Weshalve het Woord wel onder ons was, maar zulks onverstaanbaar, mede door het afschuwelijk Eindhovense dialect dat zelfs niet Kempisch mag heten. Het was dus een privilege dat ik al wist wat de witgejurkte middenstander ons trachtte te berichten vanachter de Ambo. Omdat ik de Epistelteksten al had gelezen op mijn kamer, in afwachting van het klokkengelui. Er zit deswege een diepe boodschap in de inschakeling van dit soort lieden die het “Volk” bij de dienst van het Woord representeren aan de offertafel en de Ambo. Die boodschap is wel kenbaar in stellig proza, maar wordt elke keer schier onverstaanbaar door de gebrekkige voordrachtskunstenaar die deze keer de Heilsboodschap mag verkondigen aan den Volke, zoals de omroepers dat ook zo schierlijk kunnen in onze onvolprezen spoorwegstations.

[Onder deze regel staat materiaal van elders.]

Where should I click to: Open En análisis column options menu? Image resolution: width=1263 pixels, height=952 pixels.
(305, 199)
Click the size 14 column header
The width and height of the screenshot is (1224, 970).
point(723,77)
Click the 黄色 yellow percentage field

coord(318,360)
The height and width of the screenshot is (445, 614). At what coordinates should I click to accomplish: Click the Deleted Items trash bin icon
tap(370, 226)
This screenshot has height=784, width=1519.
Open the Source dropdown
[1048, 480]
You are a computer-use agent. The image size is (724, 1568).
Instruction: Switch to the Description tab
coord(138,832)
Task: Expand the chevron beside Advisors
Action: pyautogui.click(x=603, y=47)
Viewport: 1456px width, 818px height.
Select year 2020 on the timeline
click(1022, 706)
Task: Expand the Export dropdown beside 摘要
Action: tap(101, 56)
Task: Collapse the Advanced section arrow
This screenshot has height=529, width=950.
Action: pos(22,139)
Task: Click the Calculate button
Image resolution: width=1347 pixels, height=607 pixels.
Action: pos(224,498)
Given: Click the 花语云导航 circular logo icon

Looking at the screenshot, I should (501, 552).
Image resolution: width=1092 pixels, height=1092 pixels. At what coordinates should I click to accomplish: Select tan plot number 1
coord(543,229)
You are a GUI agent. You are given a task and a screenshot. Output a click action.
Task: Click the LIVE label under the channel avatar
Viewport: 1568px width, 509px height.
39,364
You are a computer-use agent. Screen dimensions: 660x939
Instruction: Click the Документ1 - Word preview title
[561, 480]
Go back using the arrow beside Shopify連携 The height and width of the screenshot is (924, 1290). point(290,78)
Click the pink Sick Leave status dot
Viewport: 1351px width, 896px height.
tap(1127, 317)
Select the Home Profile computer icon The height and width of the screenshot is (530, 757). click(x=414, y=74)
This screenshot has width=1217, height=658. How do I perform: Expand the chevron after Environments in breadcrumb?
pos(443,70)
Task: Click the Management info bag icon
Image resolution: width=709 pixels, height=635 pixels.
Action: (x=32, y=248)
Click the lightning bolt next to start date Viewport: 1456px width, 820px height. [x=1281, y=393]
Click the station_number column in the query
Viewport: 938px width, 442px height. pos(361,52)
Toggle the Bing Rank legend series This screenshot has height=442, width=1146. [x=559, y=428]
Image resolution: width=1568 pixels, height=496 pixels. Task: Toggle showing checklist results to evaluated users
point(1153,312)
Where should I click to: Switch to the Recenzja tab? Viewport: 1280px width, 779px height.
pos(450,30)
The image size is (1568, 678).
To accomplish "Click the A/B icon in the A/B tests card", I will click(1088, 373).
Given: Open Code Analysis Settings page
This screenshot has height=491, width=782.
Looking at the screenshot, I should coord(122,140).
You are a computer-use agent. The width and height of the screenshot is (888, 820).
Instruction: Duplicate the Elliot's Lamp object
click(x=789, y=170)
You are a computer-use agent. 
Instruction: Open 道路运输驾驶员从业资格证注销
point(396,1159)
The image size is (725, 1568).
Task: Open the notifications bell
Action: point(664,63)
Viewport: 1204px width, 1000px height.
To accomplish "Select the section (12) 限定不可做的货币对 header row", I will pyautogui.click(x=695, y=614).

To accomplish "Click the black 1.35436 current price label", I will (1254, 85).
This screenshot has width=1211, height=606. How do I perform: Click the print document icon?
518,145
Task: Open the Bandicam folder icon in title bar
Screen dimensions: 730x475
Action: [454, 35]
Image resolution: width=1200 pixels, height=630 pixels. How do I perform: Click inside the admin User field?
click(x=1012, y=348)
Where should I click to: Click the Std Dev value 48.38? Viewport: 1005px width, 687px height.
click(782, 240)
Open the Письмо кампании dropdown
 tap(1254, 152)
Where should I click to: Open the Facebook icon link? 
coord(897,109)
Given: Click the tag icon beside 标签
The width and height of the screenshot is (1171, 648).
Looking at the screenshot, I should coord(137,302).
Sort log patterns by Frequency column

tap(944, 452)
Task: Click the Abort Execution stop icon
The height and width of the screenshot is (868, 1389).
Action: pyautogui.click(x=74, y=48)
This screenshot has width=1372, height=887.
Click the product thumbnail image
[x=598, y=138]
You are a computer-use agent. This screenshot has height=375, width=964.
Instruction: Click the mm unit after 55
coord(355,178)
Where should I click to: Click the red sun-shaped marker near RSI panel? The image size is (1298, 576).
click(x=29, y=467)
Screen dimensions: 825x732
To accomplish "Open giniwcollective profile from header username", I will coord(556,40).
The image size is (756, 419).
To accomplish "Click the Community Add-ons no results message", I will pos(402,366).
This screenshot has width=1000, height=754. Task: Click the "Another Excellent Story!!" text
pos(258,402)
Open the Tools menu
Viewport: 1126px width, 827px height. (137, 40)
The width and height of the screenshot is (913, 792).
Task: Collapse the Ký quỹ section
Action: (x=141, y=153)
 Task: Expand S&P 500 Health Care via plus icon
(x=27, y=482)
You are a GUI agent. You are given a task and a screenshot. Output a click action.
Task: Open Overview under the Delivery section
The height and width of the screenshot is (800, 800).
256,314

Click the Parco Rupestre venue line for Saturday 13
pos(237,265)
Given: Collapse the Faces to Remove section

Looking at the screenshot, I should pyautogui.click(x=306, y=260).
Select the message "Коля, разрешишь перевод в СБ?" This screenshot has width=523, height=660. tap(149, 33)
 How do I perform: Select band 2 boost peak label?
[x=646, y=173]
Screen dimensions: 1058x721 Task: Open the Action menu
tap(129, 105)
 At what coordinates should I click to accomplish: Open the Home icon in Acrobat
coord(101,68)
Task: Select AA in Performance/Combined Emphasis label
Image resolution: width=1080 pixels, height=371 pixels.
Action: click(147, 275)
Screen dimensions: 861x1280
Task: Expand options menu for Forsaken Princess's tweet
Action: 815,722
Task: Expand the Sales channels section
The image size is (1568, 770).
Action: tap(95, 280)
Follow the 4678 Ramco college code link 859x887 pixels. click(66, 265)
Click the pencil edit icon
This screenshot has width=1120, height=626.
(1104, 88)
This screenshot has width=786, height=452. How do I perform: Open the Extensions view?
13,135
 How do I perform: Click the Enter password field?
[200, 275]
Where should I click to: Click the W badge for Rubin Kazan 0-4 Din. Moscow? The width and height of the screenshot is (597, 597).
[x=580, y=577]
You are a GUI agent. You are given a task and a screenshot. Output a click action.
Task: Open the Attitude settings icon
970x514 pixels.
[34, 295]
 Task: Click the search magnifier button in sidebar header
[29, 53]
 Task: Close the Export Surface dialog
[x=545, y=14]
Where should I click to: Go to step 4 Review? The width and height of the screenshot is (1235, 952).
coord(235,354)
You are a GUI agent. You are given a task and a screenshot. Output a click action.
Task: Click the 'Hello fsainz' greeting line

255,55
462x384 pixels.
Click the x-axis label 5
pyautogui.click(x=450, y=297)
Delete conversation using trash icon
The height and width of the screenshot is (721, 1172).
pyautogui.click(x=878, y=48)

Er IS vertraging op het traject onzer keuze, de trein ZAL binnenkomen op een perron dat ook specieus omschreven wordt en zelfs met een nadere tijdsaanduiding en nieuwe overstaptijden met connecties. Maar door het subdialect van omroepende beambte en het geraas en gegalm onder de overkapping van de statie, waar juist dan een enorm lange goederentrein binnenstommelt met gillende fluit, weet niemand van de passagiers hoeveel de vertraging bedraagt, waar het perron is waar men deze keer moet zijn noch welke aansluiting wel of niet doorreizen mogelijk maakt naar de beoogde plaats van bestemming. En zo wil God het ook. Sedert de zestiger jaren, toen u en ik nog een lied op de lippen hadden. Geniet de dagen uwer jongelingschap, want wanneer ge oud zijt zullen anderen u omgorden en u brengen waar gij niet wilt zijn. Ziet de Heilsboodschap deze dagen onder dit perspectief, zo bid ik ulieden. Zie nader: /www.bhic.nl/ontdekken/verhalen/tante-mergel-zak-met-centen. U kent dat.